KB ID 0001742
Problem
I was back on the tools again today setting up FortiGate Port Forwarding! This was for one of our partners that I have to do some remote work for, so I temporarily needed to get onto their servers. Normally I’d just SSL VPN in, (but that’s what I’m setting up!) So to get onto their servers I had to setup a port forward for RDP.
WARNING: Port forwarding RDP from ALL / Any is a BAD IDEA (Cryptolocker anyone?) So if you must port forward RDP, then lock it down to a particular source IP like I’m about to do.
Fortigate Port Forwarding
The Process is;
- Setup a ‘Virtual IP’ (with port forward enabled)
- Create a ‘Virtual IP Group‘
- Allow traffic to the Virtual IP Group.
FortiGate Port Forwarding: Create a Virtual IP
Policy and Objects >Virtual IPs > Create New > Virtual IP.
Give it a sensible name > Set the interface to the outside/WAN interface > External IP set to the public IP address of the firewall* > Mapped IP address, set to the internal IP address of the server you are forwarding to > Enable ‘Port forwarding’ > Select TCP or UDP > Type in the port(s) you want to forward. Forwarding a range of ports is much easier on a FortiGate than ‘some other’ vendors! > OK.
*Note: I’m assuming if you are port forwarding you only have one public IP, (or you’ve ran out).
FortiGate Port Forwarding: Create a Virtual IP Group
From the Virtual IP menu > Create New > Virtual IP Group.
Give the group a name > Select the outside/WAN interface > Add in the Virtual IP you created above > OK.
FortiGate Port Forwarding: Fortigate Add an ‘Address’
If you are port forwarding something like HTTP/HTTPS to a web server, or SMTP to a mail server you can skip this step. As per my warning above I’m restricting public access to one single public IP (mine). For most port forwarding scenarios you would set the source to ‘ALL‘.
Anyway for completeness here’s how to create an Address object. Policy & Objects > Addresses > Create New > Address.
Give it a recognisable name > Type=Subnet > Type the IP into the IP range box > Set the interface to outside/WAN > OK.
FortiGate Port Forwarding: Allow Port Forwarded Traffic
Policy and Objects > IPv4 Policy (or Firewall Policy on the newer firmware) > Create New.
- Name: Something identifiable
- Incoming Interface: Outside / WAN
- Source: For RDP specify the single address you created above for all other port forwarding simply use ALL instead.

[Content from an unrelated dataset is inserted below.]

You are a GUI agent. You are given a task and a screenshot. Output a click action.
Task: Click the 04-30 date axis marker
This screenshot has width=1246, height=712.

- Destination: Your Virtual IP Group
- Schedule: Always
- Service: RDP (or the port you are forwarding if different)
- Allow: Accept
Click OK.
FortiGate Port Forwarding: Troubleshooting Port Forwarding
You can see what’s going on by using the packet sniffer in the firewall.
[box]
diagnose sniffer packet {interface} 'host {External IP} and port {Port Number}' 4 e.g. diagnose sniffer packet wan 'host 234.234.234.234 and port 3389' 4
[/box]
Note: In the example above I’m getting no return (ACK) traffic, (because the Windows firewall was on and dropping the traffic!) I diagnosed that by attempting to ping the server from the firewall (execute ping {internal IP address}) and failing to see a response!